Françoise Schepmans a succédé en 2012 à Philippe Moureaux. Une intronisation par effraction. Six ans plus tard, la consécration ?
Françoise Schepmans a succédé en 2012 à Philippe Moureaux. Une intronisation par effraction. Six ans plus tard, la consécration ?© ARNAUD BRUCKNER – AURORE BELOT/ISOPIX

La surprise : les verts en guerre. Dans un livre d’entretiens avec un sociologue italien publié après les attentats, l’échevine Groen ! Annalisa Gadaleta laissait passer quelques messages surprenants pour une écologiste.  » On se croirait au Maghreb  » ou  » l’existence de tant de familles nombreuses peut s’expliquer aussi par notre système d’allocations familales « , par exemple, provoquèrent un compréhensible scandale, et une séparation : Groen ! présentera une liste (avec des candidats flamands et des francophones) et Ecolo une autre (avec des candidats francophones et des flamands). Ni rentable, ni clair, ni pour les uns ni pour les autres.

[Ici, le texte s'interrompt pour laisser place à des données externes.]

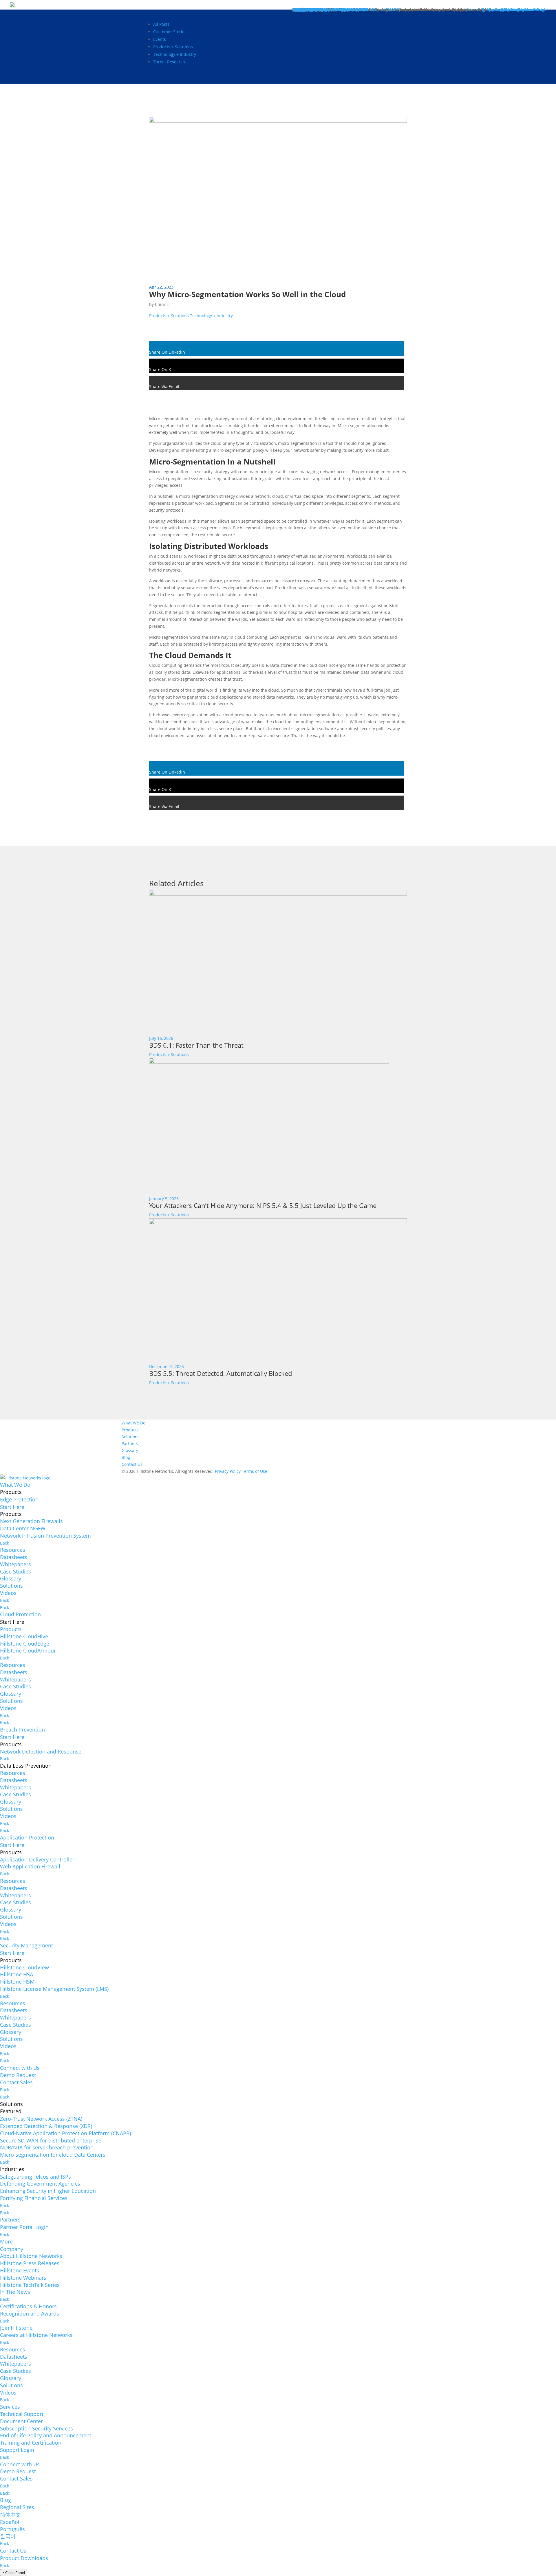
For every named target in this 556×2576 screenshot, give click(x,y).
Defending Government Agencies (40, 2183)
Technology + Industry (174, 54)
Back (4, 1543)
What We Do (133, 1423)
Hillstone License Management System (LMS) (54, 1988)
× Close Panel (13, 2572)
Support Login (17, 2449)
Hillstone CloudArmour (28, 1650)
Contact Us (132, 1464)
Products (130, 1430)
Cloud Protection (20, 1614)
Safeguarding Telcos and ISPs (35, 2176)
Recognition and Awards (29, 2313)
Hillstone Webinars (23, 2277)
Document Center (21, 2421)
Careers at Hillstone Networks (36, 2334)
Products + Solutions (173, 46)
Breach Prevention (22, 1729)
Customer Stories (169, 31)
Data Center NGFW (22, 1528)
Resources (12, 1549)
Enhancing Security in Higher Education (48, 2190)
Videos (8, 1592)
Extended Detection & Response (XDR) (46, 2126)
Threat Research (169, 62)
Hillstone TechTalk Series (30, 2284)
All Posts (161, 24)
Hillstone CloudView (24, 1967)
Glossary (130, 1450)
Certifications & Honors (28, 2306)
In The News (15, 2291)
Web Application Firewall (30, 1866)
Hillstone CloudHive (24, 1636)
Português (12, 2529)
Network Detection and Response (40, 1751)
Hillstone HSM (17, 1981)
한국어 (8, 2536)
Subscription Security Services (36, 2428)
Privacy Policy (228, 1471)
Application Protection (27, 1837)
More (6, 2241)
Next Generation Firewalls (31, 1521)
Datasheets (13, 1557)
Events (159, 39)
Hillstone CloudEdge (24, 1643)
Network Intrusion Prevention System (45, 1535)
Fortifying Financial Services (33, 2198)
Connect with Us (20, 2067)
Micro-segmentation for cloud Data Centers (52, 2154)
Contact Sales (16, 2082)
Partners (130, 1443)
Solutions (131, 1437)
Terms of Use (254, 1471)
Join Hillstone (16, 2327)
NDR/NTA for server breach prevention (47, 2147)
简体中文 (10, 2514)
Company (11, 2248)
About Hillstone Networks (31, 2255)
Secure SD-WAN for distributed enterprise (50, 2140)
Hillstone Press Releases (29, 2263)
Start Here (12, 1506)
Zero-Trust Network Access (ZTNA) (41, 2118)
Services (10, 2406)
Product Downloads (24, 2558)
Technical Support (21, 2413)
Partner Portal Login (24, 2227)
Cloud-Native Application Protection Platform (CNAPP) (65, 2133)
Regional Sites (17, 2507)
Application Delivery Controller (37, 1859)
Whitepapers (15, 1564)
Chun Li (162, 304)
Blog (126, 1457)
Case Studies (15, 1571)
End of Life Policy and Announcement (45, 2435)
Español (9, 2521)
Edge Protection (19, 1499)
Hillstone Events (19, 2270)
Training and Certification (30, 2442)
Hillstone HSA (16, 1974)
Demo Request (18, 2075)
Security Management (26, 1945)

Le scandale : Philippe Moureaux après les attentats. Historien, ministre d’Etat, professeur émérite de l’ULB, grand sage de la politique belge. Son analyse après les attentats du Bataclan :  » Si j’étais encore bourgmestre, peut-être que ça ne se serait pas produit.  » Factuellement faux : si un bourgmestre avait de l’influence sur la géopolitique mondiale, ça se saurait. Politiquement stupide : sa successeure a gagné en sympathie ce que son prédécesseur perdait en dignité.